> [BRIEF] Look through the entries below and extract exactly the lines from the one containing "GET A FREE ESTIMATE! (588, 128)" through the one containing "Counties (490, 136)", ends included.

> [Pixel coordinate grounding data]
☆ ☆ ☆ ☆ ☆
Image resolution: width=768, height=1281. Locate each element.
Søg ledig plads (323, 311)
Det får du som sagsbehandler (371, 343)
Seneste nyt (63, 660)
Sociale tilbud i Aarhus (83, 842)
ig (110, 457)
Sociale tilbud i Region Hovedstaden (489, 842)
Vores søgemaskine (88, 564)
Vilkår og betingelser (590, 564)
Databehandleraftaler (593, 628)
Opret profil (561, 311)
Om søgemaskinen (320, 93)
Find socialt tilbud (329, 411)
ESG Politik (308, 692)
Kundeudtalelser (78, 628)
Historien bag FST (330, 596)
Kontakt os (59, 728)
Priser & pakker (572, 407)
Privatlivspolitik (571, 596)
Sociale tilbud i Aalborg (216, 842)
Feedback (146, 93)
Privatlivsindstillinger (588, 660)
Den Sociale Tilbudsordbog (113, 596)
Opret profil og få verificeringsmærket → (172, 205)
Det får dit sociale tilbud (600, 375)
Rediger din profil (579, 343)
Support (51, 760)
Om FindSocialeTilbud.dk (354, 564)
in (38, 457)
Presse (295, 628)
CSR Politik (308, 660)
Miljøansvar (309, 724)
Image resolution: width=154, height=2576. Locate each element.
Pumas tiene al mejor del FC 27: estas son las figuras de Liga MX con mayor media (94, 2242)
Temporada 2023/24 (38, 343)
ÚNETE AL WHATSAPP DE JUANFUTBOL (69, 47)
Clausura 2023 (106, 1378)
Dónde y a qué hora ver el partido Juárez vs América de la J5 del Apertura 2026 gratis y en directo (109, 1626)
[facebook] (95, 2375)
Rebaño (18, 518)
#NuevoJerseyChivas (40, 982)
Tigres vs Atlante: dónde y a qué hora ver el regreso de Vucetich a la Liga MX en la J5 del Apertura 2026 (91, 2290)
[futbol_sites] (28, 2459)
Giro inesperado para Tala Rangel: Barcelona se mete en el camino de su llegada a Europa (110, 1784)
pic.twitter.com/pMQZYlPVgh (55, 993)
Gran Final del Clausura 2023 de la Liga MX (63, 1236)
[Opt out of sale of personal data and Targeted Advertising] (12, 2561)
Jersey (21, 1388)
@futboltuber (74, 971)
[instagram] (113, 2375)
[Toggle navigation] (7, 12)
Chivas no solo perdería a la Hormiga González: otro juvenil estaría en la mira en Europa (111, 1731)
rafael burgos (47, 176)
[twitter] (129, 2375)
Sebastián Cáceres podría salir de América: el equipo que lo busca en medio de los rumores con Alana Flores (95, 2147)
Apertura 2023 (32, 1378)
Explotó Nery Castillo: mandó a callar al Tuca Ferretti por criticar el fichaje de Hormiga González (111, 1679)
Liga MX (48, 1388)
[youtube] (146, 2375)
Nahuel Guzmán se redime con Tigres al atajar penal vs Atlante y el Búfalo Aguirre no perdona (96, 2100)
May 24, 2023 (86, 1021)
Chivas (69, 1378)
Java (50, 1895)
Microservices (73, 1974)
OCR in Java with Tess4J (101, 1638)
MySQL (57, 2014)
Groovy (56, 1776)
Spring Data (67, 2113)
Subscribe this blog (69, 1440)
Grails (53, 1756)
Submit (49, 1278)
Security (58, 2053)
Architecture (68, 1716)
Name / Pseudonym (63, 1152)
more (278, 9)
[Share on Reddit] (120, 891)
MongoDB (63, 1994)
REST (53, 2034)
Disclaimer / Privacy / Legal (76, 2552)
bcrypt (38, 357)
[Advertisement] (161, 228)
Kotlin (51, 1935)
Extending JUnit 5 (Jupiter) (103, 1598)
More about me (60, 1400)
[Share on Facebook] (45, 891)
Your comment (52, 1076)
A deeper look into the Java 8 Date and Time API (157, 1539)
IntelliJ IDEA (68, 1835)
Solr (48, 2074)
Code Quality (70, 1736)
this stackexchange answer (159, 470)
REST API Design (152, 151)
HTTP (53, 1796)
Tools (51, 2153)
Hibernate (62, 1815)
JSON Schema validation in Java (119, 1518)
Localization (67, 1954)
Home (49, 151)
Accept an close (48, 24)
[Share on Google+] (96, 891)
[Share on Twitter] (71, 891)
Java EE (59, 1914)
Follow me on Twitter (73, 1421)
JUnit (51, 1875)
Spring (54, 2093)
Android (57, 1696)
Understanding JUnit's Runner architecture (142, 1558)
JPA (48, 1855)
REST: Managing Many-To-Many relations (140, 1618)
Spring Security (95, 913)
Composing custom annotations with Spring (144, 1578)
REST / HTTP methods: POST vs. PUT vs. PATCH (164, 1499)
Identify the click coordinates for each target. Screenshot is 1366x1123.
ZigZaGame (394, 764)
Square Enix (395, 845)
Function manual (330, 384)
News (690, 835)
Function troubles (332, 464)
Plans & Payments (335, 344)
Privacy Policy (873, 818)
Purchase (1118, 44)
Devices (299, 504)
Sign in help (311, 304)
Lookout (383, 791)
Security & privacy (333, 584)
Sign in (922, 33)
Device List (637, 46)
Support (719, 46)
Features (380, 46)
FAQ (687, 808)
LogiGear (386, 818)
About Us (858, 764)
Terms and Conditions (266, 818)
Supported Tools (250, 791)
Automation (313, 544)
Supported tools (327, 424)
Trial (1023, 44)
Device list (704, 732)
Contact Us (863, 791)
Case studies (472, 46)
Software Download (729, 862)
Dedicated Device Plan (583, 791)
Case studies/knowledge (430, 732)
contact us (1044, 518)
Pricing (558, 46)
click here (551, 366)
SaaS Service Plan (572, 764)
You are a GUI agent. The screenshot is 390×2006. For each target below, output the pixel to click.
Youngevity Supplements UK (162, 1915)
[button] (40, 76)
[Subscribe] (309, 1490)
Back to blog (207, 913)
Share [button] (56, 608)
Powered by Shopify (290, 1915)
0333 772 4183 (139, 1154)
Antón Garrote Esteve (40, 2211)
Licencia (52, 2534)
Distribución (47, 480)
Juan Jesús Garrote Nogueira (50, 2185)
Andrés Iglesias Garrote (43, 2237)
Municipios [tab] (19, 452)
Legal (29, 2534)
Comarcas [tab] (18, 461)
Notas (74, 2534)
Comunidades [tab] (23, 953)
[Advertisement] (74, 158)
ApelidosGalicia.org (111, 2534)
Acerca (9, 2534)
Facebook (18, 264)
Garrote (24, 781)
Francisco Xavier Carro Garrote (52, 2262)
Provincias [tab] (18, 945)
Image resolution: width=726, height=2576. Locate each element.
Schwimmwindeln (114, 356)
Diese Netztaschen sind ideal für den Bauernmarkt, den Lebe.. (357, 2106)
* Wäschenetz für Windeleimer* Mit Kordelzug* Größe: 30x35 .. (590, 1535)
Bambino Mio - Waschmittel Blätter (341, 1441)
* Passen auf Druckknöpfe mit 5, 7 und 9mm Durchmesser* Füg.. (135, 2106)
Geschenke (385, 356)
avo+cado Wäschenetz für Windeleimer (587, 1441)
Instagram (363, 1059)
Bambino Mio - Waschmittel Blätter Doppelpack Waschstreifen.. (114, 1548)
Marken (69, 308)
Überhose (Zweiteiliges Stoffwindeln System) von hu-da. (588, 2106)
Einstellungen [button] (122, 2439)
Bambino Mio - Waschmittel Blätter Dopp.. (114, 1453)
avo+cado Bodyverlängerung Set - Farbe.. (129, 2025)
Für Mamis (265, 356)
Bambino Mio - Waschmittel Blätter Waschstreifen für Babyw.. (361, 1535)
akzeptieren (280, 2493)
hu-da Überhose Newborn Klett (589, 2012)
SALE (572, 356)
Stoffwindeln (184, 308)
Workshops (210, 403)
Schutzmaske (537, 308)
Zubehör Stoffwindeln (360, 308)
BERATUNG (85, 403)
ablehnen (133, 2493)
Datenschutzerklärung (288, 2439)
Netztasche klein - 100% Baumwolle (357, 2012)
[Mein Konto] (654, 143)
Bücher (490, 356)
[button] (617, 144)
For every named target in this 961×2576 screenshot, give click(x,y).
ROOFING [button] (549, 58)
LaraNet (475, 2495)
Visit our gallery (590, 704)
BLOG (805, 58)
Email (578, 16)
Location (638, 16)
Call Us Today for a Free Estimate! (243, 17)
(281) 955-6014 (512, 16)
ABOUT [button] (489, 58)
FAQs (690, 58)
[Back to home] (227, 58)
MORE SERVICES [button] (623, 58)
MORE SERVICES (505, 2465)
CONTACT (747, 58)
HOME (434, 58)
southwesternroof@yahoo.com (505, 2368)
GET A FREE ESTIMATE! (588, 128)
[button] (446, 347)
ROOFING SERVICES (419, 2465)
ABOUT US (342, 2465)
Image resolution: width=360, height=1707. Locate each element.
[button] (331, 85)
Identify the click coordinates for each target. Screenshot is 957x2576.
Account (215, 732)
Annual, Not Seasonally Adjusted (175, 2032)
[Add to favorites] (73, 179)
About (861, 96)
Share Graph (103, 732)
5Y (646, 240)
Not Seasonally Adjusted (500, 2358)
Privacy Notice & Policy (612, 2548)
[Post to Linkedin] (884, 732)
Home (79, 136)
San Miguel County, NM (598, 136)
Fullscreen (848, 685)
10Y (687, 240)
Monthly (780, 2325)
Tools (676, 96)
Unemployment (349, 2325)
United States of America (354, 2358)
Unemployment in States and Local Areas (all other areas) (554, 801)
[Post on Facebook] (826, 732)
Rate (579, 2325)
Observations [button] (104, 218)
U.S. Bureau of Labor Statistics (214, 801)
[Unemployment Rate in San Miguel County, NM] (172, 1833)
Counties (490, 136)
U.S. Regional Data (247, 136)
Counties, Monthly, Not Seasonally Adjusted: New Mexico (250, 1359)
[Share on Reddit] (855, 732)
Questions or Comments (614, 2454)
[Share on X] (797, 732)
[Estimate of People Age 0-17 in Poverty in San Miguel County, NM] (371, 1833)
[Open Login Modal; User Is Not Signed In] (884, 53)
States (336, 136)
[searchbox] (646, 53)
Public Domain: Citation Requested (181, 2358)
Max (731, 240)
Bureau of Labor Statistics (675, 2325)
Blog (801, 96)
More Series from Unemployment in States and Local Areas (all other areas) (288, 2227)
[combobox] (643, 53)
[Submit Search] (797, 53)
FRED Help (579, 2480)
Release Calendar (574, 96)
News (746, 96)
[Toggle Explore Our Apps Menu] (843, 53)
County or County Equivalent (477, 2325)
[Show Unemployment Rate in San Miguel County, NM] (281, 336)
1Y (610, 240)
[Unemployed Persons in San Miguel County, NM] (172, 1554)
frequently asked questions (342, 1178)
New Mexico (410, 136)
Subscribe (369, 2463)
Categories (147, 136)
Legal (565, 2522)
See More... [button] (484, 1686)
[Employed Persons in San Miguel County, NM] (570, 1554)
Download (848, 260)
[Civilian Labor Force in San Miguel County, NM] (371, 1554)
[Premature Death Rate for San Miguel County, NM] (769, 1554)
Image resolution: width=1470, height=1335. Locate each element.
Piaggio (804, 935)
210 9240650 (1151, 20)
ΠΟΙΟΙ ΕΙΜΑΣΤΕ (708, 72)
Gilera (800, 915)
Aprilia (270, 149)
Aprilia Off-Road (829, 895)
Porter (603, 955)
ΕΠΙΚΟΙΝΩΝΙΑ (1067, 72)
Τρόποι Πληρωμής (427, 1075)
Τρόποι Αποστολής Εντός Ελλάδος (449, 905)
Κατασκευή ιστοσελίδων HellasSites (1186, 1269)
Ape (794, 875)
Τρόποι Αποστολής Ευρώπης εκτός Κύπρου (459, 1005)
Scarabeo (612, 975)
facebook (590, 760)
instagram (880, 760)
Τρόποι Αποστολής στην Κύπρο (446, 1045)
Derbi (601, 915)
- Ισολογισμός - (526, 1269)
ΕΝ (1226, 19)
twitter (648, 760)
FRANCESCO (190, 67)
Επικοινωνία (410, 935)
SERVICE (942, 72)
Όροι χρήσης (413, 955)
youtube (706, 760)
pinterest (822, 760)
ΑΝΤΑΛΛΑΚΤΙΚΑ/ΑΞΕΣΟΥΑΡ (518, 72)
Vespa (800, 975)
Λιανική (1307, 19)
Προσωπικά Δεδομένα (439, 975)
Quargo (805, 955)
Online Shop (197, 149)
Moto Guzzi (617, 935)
☆ ☆ ☆ ☆ ☆
> [ANSWER SECTION]
GET A FREE ESTIMATE! (588, 128)
[button] (446, 347)
ROOFING SERVICES (419, 2465)
ABOUT US (342, 2465)
Image resolution: width=360, height=1707. Locate each element.
[button] (331, 85)
Identify the click coordinates for each target. Screenshot is 957x2576.
Account (215, 732)
Annual, Not Seasonally Adjusted (175, 2032)
[Add to favorites] (73, 179)
About (861, 96)
Share Graph (103, 732)
5Y (646, 240)
Not Seasonally Adjusted (500, 2358)
Privacy Notice & Policy (612, 2548)
[Post to Linkedin] (884, 732)
Home (79, 136)
San Miguel County, NM (598, 136)
Fullscreen (848, 685)
10Y (687, 240)
Monthly (780, 2325)
Tools (676, 96)
Unemployment (349, 2325)
United States of America (354, 2358)
Unemployment in States and Local Areas (all other areas) (554, 801)
[Post on Facebook] (826, 732)
Rate (579, 2325)
Observations [button] (104, 218)
U.S. Bureau of Labor Statistics (214, 801)
[Unemployment Rate in San Miguel County, NM] (172, 1833)
Counties (490, 136)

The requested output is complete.